== Document text

Célia Mara (born July 27, 1961) is a Brazilian singer-songwriter and producer who has lived since the 1990s in Vienna, Austria and since 2003 also partly in Salvador, Bahia.

Style
She defines herself as "bastardista": violating race, gender and class structures; a hybrid; mostly women made, mestizo mixed, out of rules, illegitimate, from an impure race...; or "nu Brazilian flavor", presenting a Latinized worldbeat – multicultural world music with strong Brazilian roots, singing in Portuguese, English, German, French and Spanish.
Célia Mara is part of the famous movement – famous: platform for famous female culture.

Célia Mara was born in Pedra Azul, Minas Gerais, a small town in the Vale do Jequitinhonha, one of today's poorest regions of the world. Politically, she grew up under a military regime. She began her musical career as a 14-year-old girl, as an autodidact on the guitar. Highly influenced by the revolutionary Tropicalismo, she started early to play songs from Caetano veloso, Gilberto Gil, Chico Buarque but also from Mercedes Sosa and her own compositions on local events. In 1979, she was the first girl (and Female composer) of the Vale de Jequintinhonha participating to a regional event, "Los procurados" festival, organized by Tadeu Martins. Later she lived in Belo Horizonte, (had shows at cabare mineiro, "Palacio das Artes") performing as well in Rio de Janeiro and Sao Paulo sesc Pompeia, presenting a fusion between rural and urban songs. TV appearances such as in Som Brasil de Rolando Boldrin, in Rede Globo gave a push to her career.

====
== Supplied entries

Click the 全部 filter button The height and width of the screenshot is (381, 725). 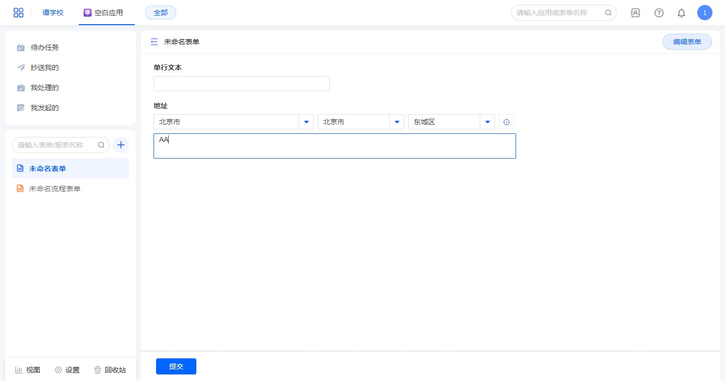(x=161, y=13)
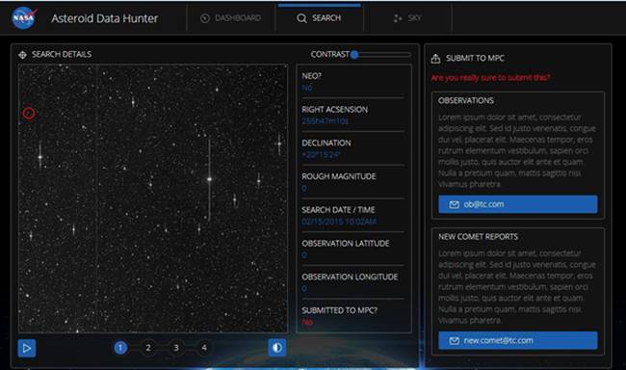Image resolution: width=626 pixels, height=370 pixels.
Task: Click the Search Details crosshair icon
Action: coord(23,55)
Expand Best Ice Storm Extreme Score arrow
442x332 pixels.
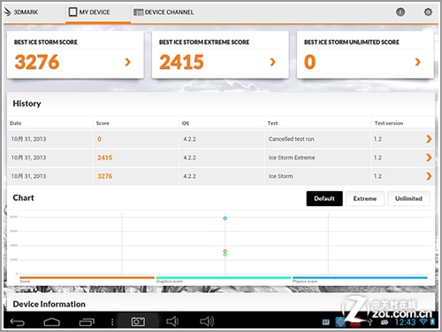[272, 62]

====
== Supplied entries

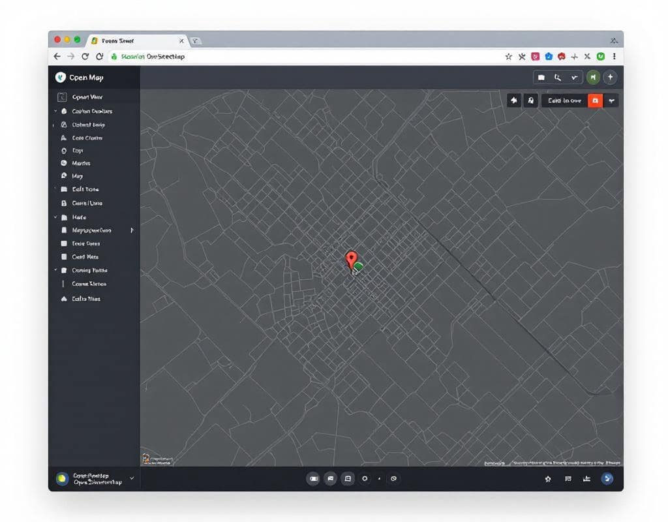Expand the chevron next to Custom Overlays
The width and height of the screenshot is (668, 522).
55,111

====

(To be done):
- 1) Reproduce everything in the Célia Mara biography from "Célia Mara (born" down to "famous female culture.", swapping "Vienna" for "Salzburg".
- 2) For each statement, answer yes or no according to the Célia Mara biography and quote the words that decide it: (a) She was born in Belo Horizonte. (b) She taught herself to play the guitar. (c) The 1979 "Los procurados" festival was organized by Tadeu Martins.
- 3) List every language that the Célia Mara biography says she sings in.

(Task answers):
- 1)
Célia Mara (born July 27, 1961) is a Brazilian singer-songwriter and producer who has lived since the 1990s in Salzburg, Austria and since 2003 also partly in Salvador, Bahia.

Style
She defines herself as "bastardista": violating race, gender and class structures; a hybrid; mostly women made, mestizo mixed, out of rules, illegitimate, from an impure race...; or "nu Brazilian flavor", presenting a Latinized worldbeat – multicultural world music with strong Brazilian roots, singing in Portuguese, English, German, French and Spanish.
Célia Mara is part of the famous movement – famous: platform for famous female culture.

- 2)
(a) No: "Célia Mara was born in Pedra Azul, Minas Gerais"
(b) Yes: "as an autodidact on the guitar"
(c) Yes: "organized by Tadeu Martins"

- 3) Portuguese, English, German, French, Spanish